[Opening Reading text section]

Needless to say, because this is a thriller things go very, very wrong with the expedition. What makes this book interesting and original is the source of the complications, which are linked to the other major plot line of the novel, set in the Russian Revolution. The Romanov Cross is really a combination of a historical horror/thriller story and a present-day medical/science thriller. The two story lines are told in loosely alternating chapters that merge in the end.
The historical horror story is about the lost Romanov princess Anastasia, one of the children of Russia’s last tsar. The tsar and his family were murdered in 1918 but for decades, in the absence of identifiable remains, rumors persisted that the young duchess had escaped. Masello creates a story of Anastasia’s fate, linking it to the “mad monk” Rasputin, to an artifact carrying cursed magic, and to the flu.
The genre combination in The Romanov Cross is highly unusual and I felt made for an enjoyable read. Masello makes the alternating storylines work. Also, I normally abhor supernatural elements in my science thrillers, but the supernatural/horror aspects of this story mesh nicely.

[Closing Reading text section]
[Opening Data extract section]

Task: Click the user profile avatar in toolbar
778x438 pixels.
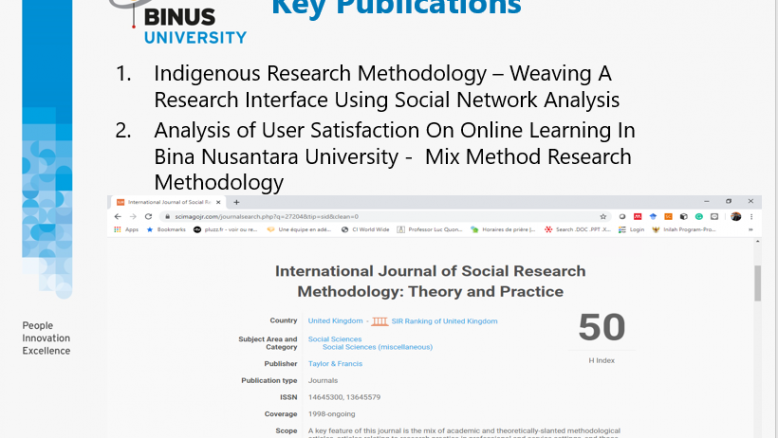Action: click(736, 216)
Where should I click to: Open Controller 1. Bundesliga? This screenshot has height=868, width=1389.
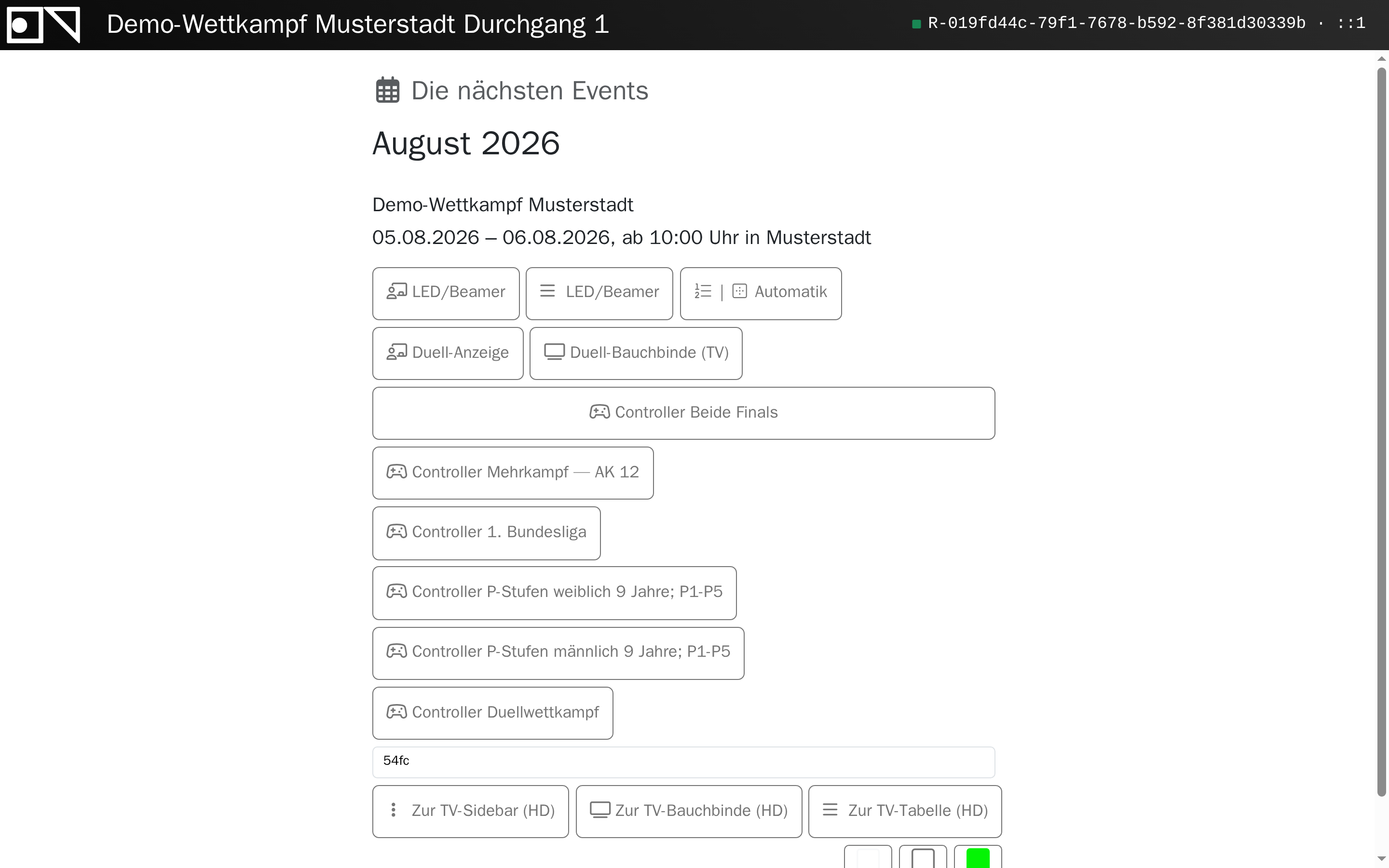click(x=486, y=533)
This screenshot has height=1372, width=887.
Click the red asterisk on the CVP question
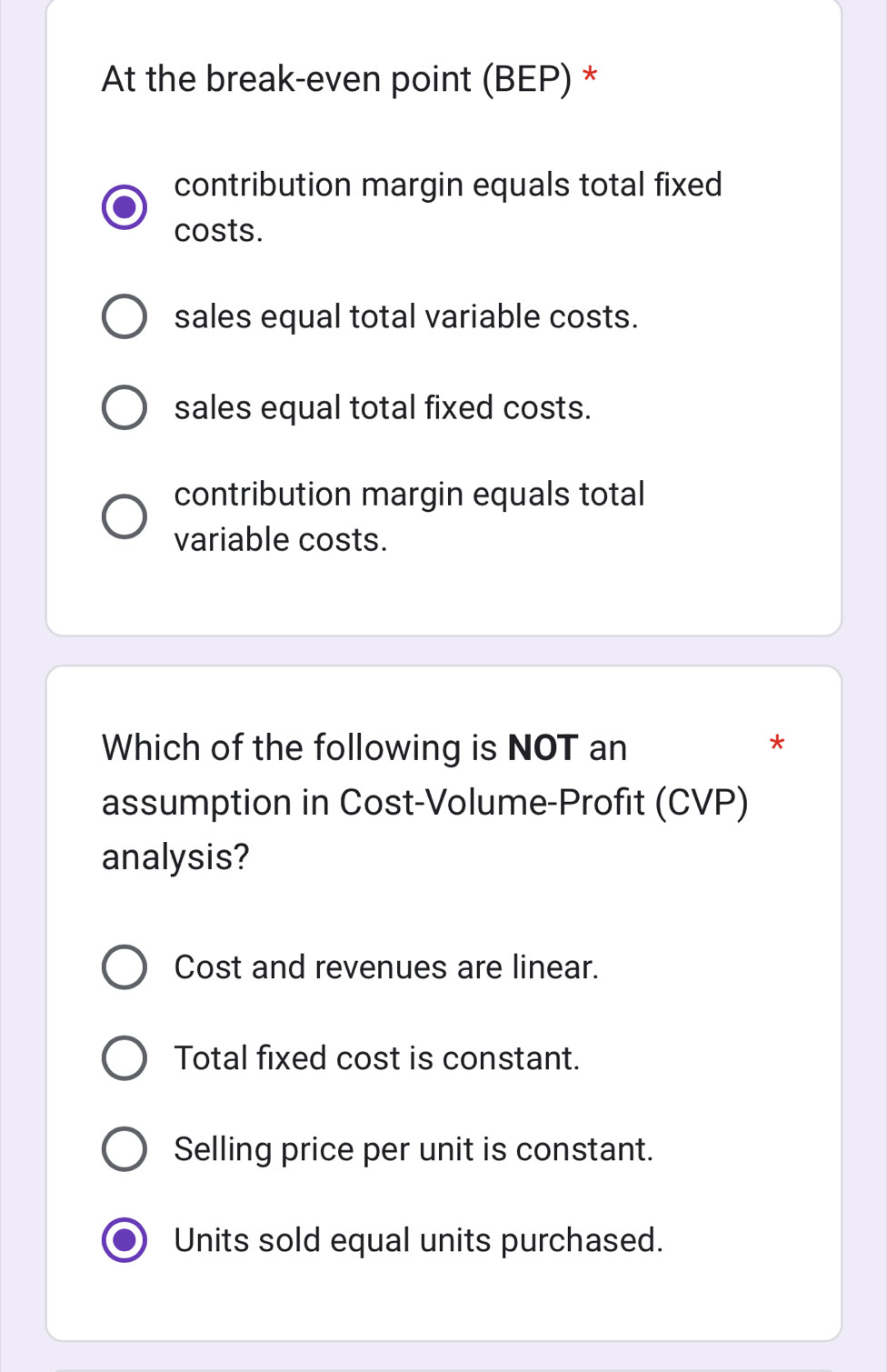[779, 746]
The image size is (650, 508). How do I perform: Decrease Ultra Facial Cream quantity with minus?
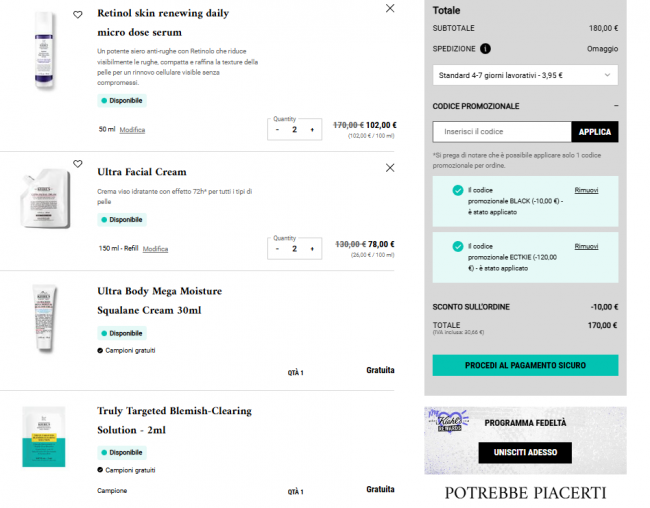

[Closing Data extract section]

Task prompt :: Return the part of the book review from "The historical horror" down to "story mesh nicely.", word for word. You won't need the stored items for this.

Solution to this problem ::
The historical horror story is about the lost Romanov princess Anastasia, one of the children of Russia’s last tsar. The tsar and his family were murdered in 1918 but for decades, in the absence of identifiable remains, rumors persisted that the young duchess had escaped. Masello creates a story of Anastasia’s fate, linking it to the “mad monk” Rasputin, to an artifact carrying cursed magic, and to the flu.
The genre combination in The Romanov Cross is highly unusual and I felt made for an enjoyable read. Masello makes the alternating storylines work. Also, I normally abhor supernatural elements in my science thrillers, but the supernatural/horror aspects of this story mesh nicely.